Dr Breakey is a Senior Research Fellow in moral philosophy at Griffith University’s Institute for Ethics, Governance & Law.
His day job spans political theory, governance studies and applied philosophy, exploring the ethical challenges in peacekeeping, climate change, sustainable tourism and international law.
However, he admits that life took a few detours before he found his passion for philosophy.
“It definitely wasn’t your typical journey into academia, but I think it gave me breadth of life experience,” he said.
“It’s great to have people that just knew they wanted to be philosophers from 12 years old, but it’s also good to have people who have been on a long journey come into the university and bring a different type of understanding and a different approach.
“I’ve done lots of different things in the world and been exposed to lots of situations, and it does force you out of that ivory tower thinking that philosophers can stumble into.
“I think having real-world experience allows you to come at the work with a little bit of humility, and the awareness that people behaving ethically in the workplace and in their ordinary lives can be tough.”
Dr Breakey has consulted for several Australian government agencies and served as President of the Australian Association of Professional and Applied Ethics since 2013.
He is a popular media pundit, helping untangle a host of thorny ethical issues, from cancel culture to climate change.
Now he is approaching life’s big questions through art.
His literary debut, The Beautiful Fall, is being translated into several languages and has attracted the interest of filmmakers keen to bring the story to the big screen.
The book started life as a screenplay more than two decades ago.
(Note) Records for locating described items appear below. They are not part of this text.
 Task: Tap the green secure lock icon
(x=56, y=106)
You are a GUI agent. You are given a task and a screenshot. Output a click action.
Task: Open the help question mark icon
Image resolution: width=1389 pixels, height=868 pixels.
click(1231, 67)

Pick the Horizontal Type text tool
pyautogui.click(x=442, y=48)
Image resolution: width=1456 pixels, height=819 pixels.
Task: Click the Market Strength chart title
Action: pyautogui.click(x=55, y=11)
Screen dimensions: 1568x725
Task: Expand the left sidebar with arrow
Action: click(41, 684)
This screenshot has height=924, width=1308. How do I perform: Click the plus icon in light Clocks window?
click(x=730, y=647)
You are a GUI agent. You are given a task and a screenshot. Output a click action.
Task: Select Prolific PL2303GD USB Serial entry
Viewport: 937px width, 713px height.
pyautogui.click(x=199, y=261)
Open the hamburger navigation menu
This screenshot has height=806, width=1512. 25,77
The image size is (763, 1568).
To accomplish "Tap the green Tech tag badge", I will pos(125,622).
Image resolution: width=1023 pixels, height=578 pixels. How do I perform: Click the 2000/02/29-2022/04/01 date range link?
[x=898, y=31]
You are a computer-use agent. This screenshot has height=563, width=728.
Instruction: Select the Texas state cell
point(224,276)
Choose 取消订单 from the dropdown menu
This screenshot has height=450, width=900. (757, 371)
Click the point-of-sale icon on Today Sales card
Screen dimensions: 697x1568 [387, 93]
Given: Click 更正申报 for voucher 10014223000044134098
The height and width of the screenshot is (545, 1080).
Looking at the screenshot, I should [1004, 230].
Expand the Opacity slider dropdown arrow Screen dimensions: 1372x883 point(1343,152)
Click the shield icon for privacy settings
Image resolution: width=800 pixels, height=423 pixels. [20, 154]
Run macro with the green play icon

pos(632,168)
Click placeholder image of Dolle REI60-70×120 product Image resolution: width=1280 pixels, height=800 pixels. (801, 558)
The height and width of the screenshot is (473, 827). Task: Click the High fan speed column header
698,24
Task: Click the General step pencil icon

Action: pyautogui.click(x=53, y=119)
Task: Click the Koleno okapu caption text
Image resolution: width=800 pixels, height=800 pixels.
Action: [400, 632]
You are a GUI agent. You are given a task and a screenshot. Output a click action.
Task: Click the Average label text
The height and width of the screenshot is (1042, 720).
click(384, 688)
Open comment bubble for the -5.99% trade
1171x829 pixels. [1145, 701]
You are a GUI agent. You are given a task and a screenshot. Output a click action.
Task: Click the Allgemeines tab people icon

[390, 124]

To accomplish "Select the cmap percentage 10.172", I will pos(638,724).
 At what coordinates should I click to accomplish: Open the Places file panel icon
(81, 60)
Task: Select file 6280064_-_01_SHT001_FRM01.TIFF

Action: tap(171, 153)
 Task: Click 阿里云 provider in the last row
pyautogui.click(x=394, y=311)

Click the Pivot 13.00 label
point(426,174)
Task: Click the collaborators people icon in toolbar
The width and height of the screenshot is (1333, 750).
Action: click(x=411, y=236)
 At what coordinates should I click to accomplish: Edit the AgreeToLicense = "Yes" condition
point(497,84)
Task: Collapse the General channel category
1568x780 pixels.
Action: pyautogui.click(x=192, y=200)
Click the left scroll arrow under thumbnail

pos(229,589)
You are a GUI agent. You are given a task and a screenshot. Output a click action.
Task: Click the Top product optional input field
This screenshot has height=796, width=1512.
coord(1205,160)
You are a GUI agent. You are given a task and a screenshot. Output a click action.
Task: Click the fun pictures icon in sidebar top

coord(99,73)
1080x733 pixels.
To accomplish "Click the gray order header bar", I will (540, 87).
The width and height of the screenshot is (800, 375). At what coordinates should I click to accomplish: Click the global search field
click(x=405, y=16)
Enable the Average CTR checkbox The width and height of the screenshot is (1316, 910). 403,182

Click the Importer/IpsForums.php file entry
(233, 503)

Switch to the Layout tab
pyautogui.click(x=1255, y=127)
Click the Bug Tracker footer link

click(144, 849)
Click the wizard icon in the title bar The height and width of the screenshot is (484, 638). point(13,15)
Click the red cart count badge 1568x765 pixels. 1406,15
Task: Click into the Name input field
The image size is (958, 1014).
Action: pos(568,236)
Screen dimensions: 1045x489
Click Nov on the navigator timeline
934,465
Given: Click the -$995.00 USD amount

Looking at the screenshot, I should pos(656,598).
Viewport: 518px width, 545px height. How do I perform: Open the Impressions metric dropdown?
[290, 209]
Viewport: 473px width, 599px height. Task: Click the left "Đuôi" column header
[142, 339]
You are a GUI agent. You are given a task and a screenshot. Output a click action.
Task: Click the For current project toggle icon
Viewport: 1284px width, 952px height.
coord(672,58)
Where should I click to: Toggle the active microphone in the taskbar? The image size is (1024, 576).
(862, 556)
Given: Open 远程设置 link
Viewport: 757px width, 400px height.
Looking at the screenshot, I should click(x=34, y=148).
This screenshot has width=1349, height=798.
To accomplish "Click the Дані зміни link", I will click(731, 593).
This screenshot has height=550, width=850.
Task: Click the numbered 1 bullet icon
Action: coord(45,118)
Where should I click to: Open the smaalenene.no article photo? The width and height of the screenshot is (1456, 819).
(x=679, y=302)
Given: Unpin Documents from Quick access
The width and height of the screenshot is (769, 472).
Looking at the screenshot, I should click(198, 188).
Dr Breakey was inspired to dig the first draft out of the bottom drawer by his wife, New York Times bestselling author Kylie Scott.
Dr Breakey said his career as a philosopher had helped him craft the novel.
“It helped enormously being able to draw on my career in moral philosophy, which is a very creative and deep-thinking way of engaging with the world,” he said.
“It helped nourish the novel in terms of its themes and the kinds of situations that my characters faced.”
“Art can be a great entry point into philosophy, and it can make it more interesting and accessible for readers in a way that a dry philosophical tract wouldn’t.”
There is a long tradition of big philosophical questions explored through novels and films – the groundbreaking book Sophie’s World originally inspired Dr Breakey to embark on a career in moral philosophy.
“For me, a novel like Sophie’s World was the first time I was really exposed to genuine philosophical thought.
“It was extraordinary for me to realize that other people had the same weird thoughts that I did and they pursue them with rigour and depth.”